You can get everything on the street in restaurants with AC and marginally better chance of not getting delhi belly.

>Cambodia
Simple, decent stuff. Don't eat local beef and you are likely to be fine. Lots of soups, they were nice. Snake on a stick is pretty crunchy/dry, not too much flavor. Fresh fruit was good.

>Thailand
This one street vendor had pad thai for about 30 baht (about 1 aussie dollar back then) that was better than a lot I've had here. Food was nice overall

>Singapore
The night market was obviously more expensive than Cambodia/Thailand, but top quality. Good rice dishes

Someone said earlier in the thread to go places that have a lot of people eating there, and that's a good rule to follow.
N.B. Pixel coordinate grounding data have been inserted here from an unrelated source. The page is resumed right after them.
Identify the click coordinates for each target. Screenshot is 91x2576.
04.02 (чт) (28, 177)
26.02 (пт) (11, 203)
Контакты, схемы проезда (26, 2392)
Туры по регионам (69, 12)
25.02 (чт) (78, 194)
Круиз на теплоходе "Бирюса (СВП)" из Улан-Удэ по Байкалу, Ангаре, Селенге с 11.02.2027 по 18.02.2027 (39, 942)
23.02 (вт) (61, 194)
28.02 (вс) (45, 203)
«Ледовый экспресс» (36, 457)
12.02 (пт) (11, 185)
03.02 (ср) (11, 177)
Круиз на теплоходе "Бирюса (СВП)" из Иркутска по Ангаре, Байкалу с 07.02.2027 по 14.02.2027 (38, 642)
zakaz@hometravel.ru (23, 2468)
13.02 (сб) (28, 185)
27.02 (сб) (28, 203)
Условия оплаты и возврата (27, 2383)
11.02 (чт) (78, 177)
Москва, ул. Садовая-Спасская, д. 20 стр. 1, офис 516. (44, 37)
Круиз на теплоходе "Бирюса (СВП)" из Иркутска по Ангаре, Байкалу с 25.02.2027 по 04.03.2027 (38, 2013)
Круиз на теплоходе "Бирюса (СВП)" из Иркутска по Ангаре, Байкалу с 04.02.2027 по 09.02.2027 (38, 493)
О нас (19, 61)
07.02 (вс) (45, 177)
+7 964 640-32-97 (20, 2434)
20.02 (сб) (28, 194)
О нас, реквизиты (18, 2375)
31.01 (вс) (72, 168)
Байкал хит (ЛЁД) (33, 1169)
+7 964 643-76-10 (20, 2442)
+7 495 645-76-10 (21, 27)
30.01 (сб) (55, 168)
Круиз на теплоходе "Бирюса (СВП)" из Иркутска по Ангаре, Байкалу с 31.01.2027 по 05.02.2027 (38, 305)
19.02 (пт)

I saw that on Andrew Zimmern

Cold watery broth in a thin dough shell

He noped the fuck out because he didn't want Pajeet's Vengeance

india:

try and hit up stalls that already have people eating at them.

stick to steamy hot foods and fried stuff

avoid meat unless you are in a really fancy hotel or restaurant

if the stall has multiple people working at it then its probably a good thing since business is doing well if they can afford non relative workers, the places that have like one person cooking and the other taking orders and handling cash are usually pretty safe.

try and eat at actual brick and mortar places since you can usually find reviews for them on google and tripadvisor or zomato.

In Thailand they're fine, avoid India at all cost.

Probably depends on what you eat specifically and how it is prepared.

rule of thumb: you will get sick in shitskin countries and might even die. asian countries are usually safe because they are not surrounded by, bathe in and eat shit particles like shitskin nations do.